To do: Keep the wording of every entry intact in your copy, and omit the pictures.

※ ※ ※

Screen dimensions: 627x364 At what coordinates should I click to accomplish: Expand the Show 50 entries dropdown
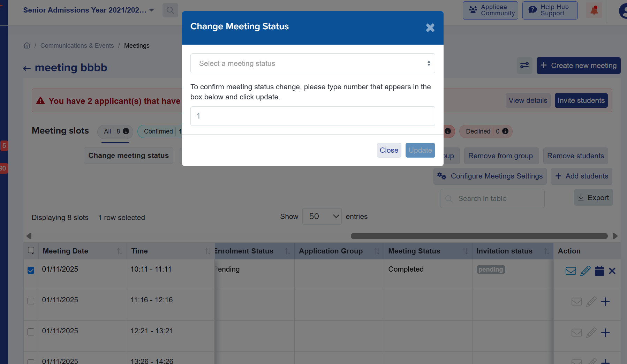point(322,217)
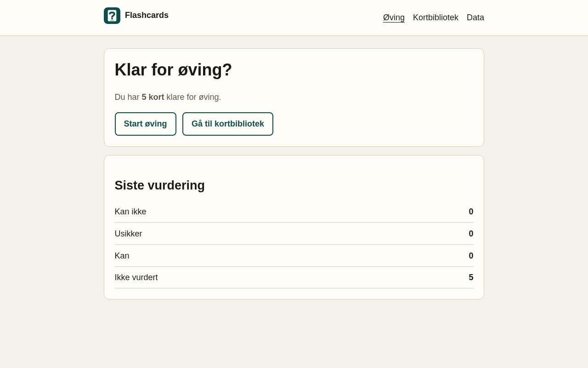This screenshot has height=368, width=588.
Task: Click the 5 kort bold text
Action: 153,97
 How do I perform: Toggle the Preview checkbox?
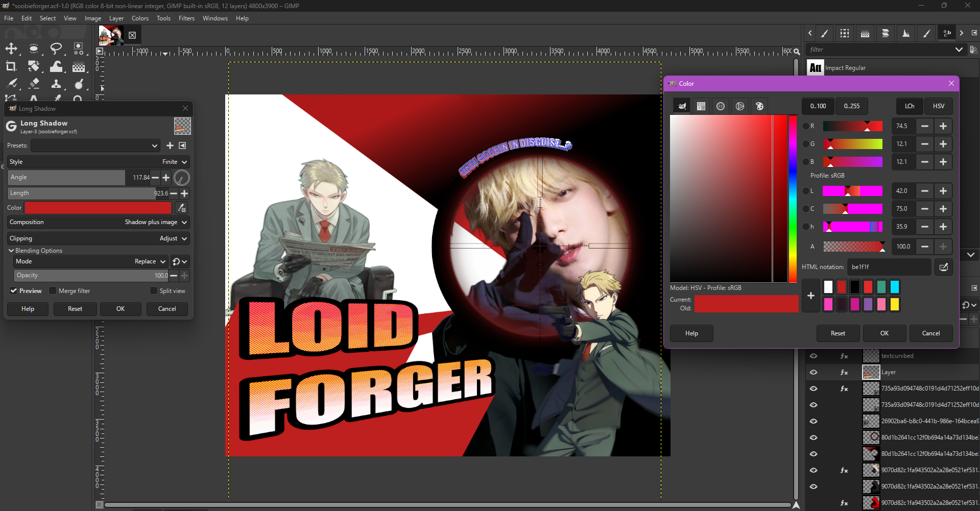tap(14, 291)
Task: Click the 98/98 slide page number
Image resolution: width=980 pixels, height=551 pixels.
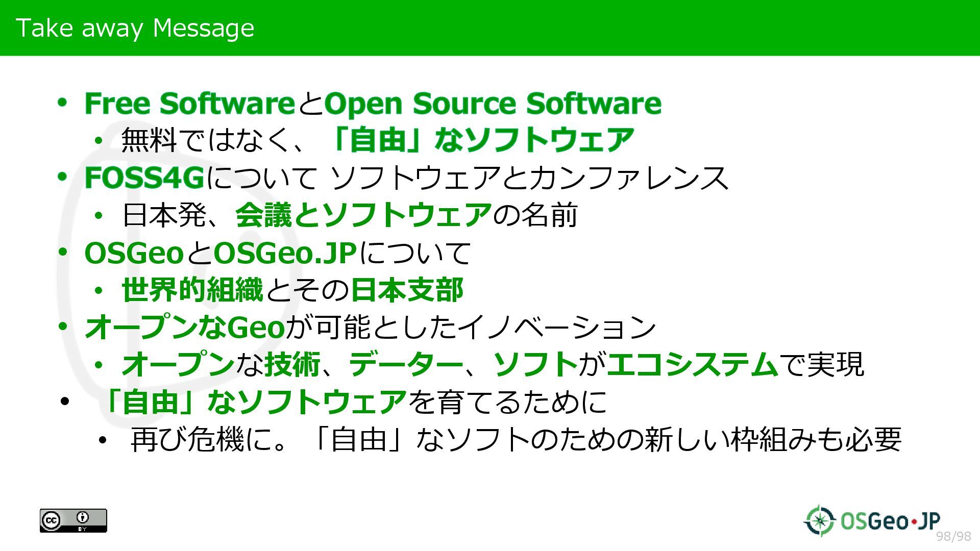Action: (953, 536)
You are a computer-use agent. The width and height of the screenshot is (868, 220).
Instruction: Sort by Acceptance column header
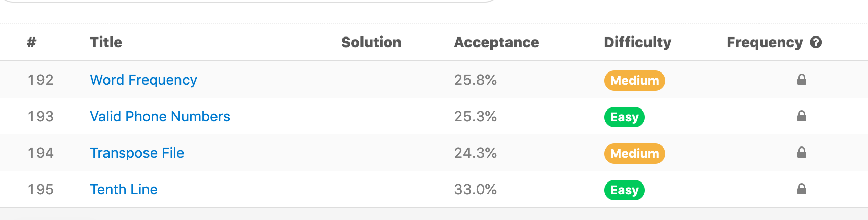click(x=496, y=43)
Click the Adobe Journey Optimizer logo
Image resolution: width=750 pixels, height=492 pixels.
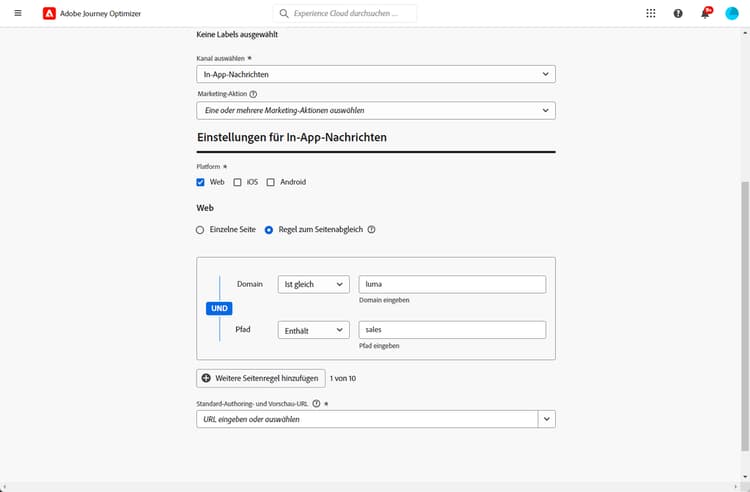tap(50, 13)
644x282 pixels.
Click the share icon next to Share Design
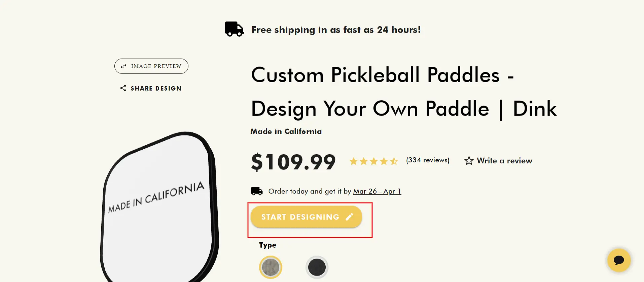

※ ※ ※

Exercise response:
Screen dimensions: 627x364 At what coordinates should I click to accomplish: Expand the Show 50 entries dropdown
point(322,217)
This screenshot has height=368, width=588.
Task: Click the 5 kort bold text
Action: 153,97
 How do I perform: Toggle the Preview checkbox?
tap(14, 291)
Task: Click the 98/98 slide page number
Image resolution: width=980 pixels, height=551 pixels.
Action: (953, 536)
You are a computer-use agent. The width and height of the screenshot is (868, 220).
Instruction: Sort by Acceptance column header
click(x=496, y=43)
Click the Adobe Journey Optimizer logo
Image resolution: width=750 pixels, height=492 pixels.
tap(50, 13)
644x282 pixels.
Click the share icon next to Share Design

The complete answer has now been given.